Source passage:
- - -

Conan the Valorous
- Cover of first edition
- Author: John Maddox Roberts
- Cover artist: Kirk Reinert
- Language: English
- Series: Conan the Barbarian
- Genre: Sword and sorcery
- Publisher: Tor Books
- Publication date: 1985
- Publication place: United States
- Media type: Print (paperback)
- Pages: 280
- ISBN: 0-8125-4244-4

= Conan the Valorous =

Book by John Maddox Roberts

Conan the Valorous is a fantasy novel by American writer John Maddox Roberts, featuring Robert E. Howard's sword and sorcery hero Conan the Barbarian. It was first published in trade paperback by Tor Books in September 1985; a regular paperback edition followed from the same publisher in September 1986, and was reprinted in January 1992. The first British edition was published in paperback by Sphere Books in September 1987.

The book also includes "Conan the Indestructible", L. Sprague de Camp's chronological essay on Conan's career.

- - -

Source material:
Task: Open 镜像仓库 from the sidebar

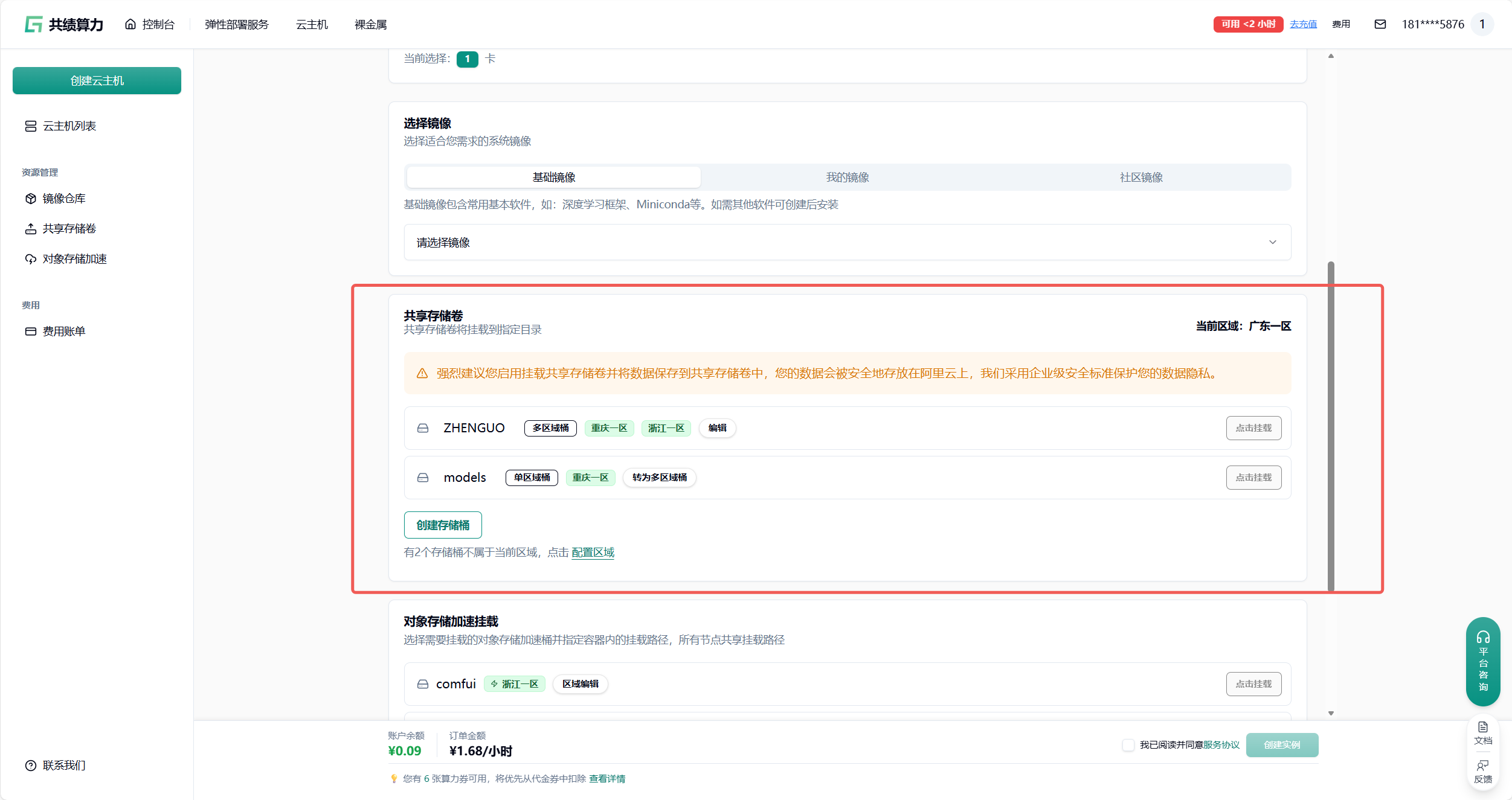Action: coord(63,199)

- - -

Required task 1:
Answer from the Conan the Valorous entry:
(a) Who is credited with the cover art?
(b) Which publisher released the first British edition, and in what month and year?
(c) What essay does the book also include, and who wrote it?
Required task 2: The Conan the Valorous entry gives 1985 as the publication date, though the regular paperback did not appear until 1986. Explain why, using the entry.
Required task 3: Continue the Conan the Valorous entry from its last sentence.
The material is not needed for what follows.

Task output 1:
(a) Kirk Reinert
(b) Sphere Books, September 1987
(c) "Conan the Indestructible," by L. Sprague de Camp

Task output 2: The 1985 date is the date of first publication. Tor Books first issued the novel in trade paperback in September 1985, and the regular paperback edition from the same publisher followed a year later, in September 1986.

Task output 3:
==Plot==
Hathor-Ka, a Stygian sorceress, tricks Conan into stealing certain relics from Ben Morgh, a sacred mountain in Cimmeria. His expedition takes him across Koth, Nemedia, and the Border Kingdoms where Conan is diverted by his rescue of a chieftainess. Meanwhile, Jaganath (a sorcerer from Vendhya) is also on a journey into the Cimmerian Wilderness. In Cimmeria, the various clans are uniting against the Vanir and their allies, a tribe of lizard folk. The two armies are traveling towards Ben Morgh and proceed with a final battle. As the conflict rages on, Conan and a wizard from Khitai wage a more crucial battle inside Crom's Cave beneath the mountain with the unexpected aid of Jaganath, Hathor-Ka, and her patron, Thoth-Amon. Ultimately, Cimmeria is delivered from outside sorcery and Conan joins a raiding party of Aesir in their journey towards Hyberborea.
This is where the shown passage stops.